Ele pegou em mim e abraçou-me. Eu estava num estado horrível, chorava e meu irmão também. Ele tinha assistido a tudo aquilo, desde o início, desde o começo. Assistiu à entrega de ambos , à confiança, ao amor. E ele sabia o quão difícil era todo esse crescimento. E sabia o quão difícil foi para mim abrir o coração novamente. 
O meu irmão levou-me para casa dele, não me quis deixar sozinho nos próximos tempos. Mal me dei conta que tinha ido para casa dele, depois do hospital. Só pensava na pergunta 502. 
10 anos. Foram os 10 anos ao lado dela. Parecia tão pouco. Eu tinha tinha planeado tão mais. Tinhamos planeado tão mais!
- Foram 10 anos, João. 
O meu irmão tinha o dom de ser mais sensível que eu, pelo menos mostrava mais. E ele estava a sofrer muito comigo. Ouvir-me aos berros de noite e abraçar-me a chorar não era tarefa fácil. Ela era o amor da minha vida e não mudava. Só há um amor na nossa vida e ela era o meu. E queria tanto dizer-lhe, novamente. 
O meu irmão um tempo mais tarde entregou-me uma carta, escrita por ela, para mim. 
- Ela entregou-me e disse para te dar, um dia mais tarde. Acho que ela suspeitava que algo estava mal na saúde dela, agora que penso nisso. 

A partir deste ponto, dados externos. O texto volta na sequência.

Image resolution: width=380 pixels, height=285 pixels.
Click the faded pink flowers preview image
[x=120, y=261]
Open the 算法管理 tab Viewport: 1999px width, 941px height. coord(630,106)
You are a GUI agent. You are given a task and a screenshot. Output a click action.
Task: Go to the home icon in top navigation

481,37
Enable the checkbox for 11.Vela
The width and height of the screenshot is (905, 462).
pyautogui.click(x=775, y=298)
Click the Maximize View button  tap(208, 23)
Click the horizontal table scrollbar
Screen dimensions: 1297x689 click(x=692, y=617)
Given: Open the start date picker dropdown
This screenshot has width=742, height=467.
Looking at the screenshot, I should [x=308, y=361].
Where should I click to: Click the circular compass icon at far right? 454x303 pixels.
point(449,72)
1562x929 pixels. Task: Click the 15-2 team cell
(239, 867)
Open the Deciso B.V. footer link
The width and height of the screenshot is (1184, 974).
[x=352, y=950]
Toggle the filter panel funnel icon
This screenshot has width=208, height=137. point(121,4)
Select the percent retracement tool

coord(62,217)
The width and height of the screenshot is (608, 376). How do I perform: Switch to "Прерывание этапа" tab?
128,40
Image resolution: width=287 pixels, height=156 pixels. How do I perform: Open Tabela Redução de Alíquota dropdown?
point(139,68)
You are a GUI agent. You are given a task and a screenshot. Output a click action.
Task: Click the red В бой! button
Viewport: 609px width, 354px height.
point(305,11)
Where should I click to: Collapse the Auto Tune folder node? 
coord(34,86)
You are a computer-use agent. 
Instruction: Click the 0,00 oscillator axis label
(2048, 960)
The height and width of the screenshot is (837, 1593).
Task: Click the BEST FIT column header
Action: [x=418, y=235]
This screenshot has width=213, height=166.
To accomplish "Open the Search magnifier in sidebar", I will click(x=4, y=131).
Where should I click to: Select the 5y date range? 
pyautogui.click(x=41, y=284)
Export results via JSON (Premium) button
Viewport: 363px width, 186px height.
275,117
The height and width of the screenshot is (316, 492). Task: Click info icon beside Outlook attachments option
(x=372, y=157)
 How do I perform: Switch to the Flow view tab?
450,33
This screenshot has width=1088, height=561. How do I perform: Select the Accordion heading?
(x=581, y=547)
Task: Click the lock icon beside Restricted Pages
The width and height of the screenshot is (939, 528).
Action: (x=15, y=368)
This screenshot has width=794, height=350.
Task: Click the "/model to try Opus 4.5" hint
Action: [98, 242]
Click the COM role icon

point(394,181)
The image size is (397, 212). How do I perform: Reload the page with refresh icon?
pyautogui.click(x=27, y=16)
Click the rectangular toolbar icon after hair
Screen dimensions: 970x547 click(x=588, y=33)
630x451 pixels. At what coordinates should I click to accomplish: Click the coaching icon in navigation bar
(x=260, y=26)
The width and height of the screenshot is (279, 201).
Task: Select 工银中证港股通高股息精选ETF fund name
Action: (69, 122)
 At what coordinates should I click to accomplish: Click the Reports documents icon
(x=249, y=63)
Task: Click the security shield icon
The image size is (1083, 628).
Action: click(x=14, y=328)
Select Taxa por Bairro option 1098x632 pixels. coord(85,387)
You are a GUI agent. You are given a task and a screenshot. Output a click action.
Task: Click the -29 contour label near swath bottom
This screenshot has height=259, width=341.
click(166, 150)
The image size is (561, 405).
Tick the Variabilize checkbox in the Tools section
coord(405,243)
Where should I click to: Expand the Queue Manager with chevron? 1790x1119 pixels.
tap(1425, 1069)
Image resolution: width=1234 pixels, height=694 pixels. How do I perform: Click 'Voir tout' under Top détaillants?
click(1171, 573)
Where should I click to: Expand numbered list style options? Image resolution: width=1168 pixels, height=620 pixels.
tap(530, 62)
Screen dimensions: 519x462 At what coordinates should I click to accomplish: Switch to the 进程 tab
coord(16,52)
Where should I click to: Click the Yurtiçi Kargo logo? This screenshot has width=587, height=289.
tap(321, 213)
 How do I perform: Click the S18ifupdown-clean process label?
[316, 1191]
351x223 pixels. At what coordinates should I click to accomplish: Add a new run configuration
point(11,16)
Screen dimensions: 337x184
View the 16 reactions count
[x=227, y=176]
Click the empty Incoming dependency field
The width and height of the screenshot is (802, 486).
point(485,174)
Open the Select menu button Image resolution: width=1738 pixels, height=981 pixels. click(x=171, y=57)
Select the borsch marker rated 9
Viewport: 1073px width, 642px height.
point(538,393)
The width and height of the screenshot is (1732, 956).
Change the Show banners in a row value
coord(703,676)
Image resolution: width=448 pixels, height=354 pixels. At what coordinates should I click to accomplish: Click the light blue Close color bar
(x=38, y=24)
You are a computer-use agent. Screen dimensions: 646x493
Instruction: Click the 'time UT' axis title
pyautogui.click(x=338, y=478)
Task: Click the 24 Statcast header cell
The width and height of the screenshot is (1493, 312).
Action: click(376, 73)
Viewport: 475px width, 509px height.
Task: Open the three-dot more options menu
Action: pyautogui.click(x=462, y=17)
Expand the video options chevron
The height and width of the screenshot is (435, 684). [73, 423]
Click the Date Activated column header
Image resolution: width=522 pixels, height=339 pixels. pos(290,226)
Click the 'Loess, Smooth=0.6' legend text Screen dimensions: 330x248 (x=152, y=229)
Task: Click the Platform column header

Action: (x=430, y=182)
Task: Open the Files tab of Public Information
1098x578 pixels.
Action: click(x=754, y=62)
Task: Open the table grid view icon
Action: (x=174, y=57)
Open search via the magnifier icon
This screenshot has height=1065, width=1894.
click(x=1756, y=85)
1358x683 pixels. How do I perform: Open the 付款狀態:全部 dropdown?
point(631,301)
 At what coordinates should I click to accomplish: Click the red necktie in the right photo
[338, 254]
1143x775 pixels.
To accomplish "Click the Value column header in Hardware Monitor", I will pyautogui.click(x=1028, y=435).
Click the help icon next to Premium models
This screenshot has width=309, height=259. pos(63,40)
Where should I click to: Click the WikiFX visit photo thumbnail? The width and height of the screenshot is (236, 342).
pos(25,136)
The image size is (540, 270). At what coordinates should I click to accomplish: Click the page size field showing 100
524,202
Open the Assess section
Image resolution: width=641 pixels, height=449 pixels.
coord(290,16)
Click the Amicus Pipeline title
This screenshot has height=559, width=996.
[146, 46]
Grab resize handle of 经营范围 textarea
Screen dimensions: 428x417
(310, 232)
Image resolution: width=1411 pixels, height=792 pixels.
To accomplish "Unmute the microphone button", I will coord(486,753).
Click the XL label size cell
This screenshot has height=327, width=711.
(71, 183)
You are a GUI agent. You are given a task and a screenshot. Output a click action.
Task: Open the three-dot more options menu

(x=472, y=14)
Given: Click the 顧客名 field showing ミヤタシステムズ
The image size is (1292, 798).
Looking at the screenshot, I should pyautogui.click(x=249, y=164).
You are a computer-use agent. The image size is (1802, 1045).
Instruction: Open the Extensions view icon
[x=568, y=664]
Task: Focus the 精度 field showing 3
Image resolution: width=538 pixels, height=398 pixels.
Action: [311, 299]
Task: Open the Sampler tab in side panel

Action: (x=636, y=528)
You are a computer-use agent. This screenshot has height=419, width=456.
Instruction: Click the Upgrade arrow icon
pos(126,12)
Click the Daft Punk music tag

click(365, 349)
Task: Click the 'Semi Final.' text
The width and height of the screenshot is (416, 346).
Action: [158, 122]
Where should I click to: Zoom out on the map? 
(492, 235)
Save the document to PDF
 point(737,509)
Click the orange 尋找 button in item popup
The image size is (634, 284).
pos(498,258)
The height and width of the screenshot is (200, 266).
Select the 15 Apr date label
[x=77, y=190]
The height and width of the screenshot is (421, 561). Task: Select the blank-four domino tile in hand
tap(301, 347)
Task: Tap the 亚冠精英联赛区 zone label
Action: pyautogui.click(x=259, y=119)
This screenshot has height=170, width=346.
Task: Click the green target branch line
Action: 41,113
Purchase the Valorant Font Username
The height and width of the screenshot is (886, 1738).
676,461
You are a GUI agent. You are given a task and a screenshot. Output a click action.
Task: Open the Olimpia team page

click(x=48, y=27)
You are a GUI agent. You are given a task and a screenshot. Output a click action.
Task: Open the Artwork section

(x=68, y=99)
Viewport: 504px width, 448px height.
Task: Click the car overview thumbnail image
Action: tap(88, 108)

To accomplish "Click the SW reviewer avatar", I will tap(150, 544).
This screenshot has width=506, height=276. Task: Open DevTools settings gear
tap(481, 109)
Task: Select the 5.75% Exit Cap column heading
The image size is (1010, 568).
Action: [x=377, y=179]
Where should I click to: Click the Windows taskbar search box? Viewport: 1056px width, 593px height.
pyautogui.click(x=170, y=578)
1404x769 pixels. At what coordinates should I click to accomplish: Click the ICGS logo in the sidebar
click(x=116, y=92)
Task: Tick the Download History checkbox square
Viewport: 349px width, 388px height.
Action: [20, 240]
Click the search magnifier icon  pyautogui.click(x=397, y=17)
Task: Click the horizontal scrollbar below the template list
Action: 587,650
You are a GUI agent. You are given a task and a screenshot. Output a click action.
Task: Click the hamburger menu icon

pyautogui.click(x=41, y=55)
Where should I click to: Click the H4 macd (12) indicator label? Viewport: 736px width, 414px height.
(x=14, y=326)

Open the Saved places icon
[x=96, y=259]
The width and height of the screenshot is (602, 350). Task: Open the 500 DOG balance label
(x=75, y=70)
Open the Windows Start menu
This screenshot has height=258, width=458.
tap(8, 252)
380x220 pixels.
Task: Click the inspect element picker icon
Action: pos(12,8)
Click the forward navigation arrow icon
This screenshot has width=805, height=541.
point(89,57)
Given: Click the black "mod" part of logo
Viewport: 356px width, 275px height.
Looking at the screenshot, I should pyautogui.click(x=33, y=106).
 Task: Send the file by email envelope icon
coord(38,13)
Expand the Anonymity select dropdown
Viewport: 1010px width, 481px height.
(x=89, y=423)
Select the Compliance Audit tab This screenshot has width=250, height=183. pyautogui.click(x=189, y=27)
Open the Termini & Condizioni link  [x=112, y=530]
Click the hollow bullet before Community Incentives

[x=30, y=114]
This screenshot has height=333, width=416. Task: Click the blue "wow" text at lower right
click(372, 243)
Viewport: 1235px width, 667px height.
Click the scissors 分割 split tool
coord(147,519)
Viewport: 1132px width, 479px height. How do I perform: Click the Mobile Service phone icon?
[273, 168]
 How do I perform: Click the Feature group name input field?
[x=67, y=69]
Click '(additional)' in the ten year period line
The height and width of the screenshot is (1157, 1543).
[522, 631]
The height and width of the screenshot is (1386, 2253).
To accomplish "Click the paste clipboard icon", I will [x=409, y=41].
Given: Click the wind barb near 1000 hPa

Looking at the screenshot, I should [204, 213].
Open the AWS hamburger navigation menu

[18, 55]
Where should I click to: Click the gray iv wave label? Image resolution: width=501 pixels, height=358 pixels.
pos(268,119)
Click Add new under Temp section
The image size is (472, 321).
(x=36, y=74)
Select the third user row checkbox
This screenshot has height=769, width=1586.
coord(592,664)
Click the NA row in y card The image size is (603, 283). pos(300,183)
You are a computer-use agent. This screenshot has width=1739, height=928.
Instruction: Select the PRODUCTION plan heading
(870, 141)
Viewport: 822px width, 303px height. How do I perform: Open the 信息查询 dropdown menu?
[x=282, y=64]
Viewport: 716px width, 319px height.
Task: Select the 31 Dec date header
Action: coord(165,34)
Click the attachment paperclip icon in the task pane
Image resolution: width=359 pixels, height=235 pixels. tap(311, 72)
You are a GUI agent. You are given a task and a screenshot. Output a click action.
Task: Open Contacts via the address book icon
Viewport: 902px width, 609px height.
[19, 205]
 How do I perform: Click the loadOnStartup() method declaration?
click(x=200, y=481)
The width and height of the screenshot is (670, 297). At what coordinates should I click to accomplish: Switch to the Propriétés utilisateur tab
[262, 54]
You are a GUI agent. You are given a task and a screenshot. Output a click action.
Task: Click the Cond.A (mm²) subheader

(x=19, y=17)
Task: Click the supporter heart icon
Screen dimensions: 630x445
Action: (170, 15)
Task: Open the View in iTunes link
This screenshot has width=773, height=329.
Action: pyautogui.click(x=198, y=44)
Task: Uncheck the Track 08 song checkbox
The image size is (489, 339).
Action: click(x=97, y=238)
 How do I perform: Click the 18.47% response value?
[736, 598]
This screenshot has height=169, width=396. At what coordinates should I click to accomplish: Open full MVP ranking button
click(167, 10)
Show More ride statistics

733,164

Eu segurei na carta e saí. Fui para o nosso bar. Sentei-me na cadeira dela, de frente para o mar e comecei a lê-la. Ela sempre foi fantástica com as palavras, sempre. E aquela carta estava tão cheia de amor. Como me custou ler: 
"Amo-te e viver neste mundo sem ti tinha sido tão em vão. Eu amo-te e vou continuar a amar-te até existir vida seja onde for. Aqui ou lá".
Quando terminei a carta virei-a. E comecei a chorar mais e a sorrir, porque sabem? 
Foi a vida mais bem passada. Ao lado dela. Valeu tudo a pena. Tudo. Cada gargalhada, cada discussão, cada beijo, cada toque, tudo valeu a pena com ela, e antes não valia. E foi isso que fez a minha vida e a dela.
Vida sem amor não é vida, e quem me ensinou isso foi ela. Só ela. 
Virei a carta e li: 
"Nunca gastei uma pergunta com: "O cappuccino de chocolate é o teu favorito?", porque sei que não havia favorito até eu aparecer e porque sei que ao longo dos tempos o passou ser. O teu irmão apenas me disse um dos que bebias na altura. E eu não escolhi o que ele disse. Escolhi um, eu própria.
E eu escolhi-te. És a pessoa mais bonita daqui. 
Gosto de ti, 502. 
Clara". 

O empregado veio à minha mesa e eu estava lavado em lágrimas.
- O que vai ser? 
- Nunca mais pergunte isso. Um capppuccino de chocolate. 

Estou-lhe tão grato. E repetia tudo outra vez. Com uma diferença. Tinha-lhe dito bom dia logo no primeiro dia.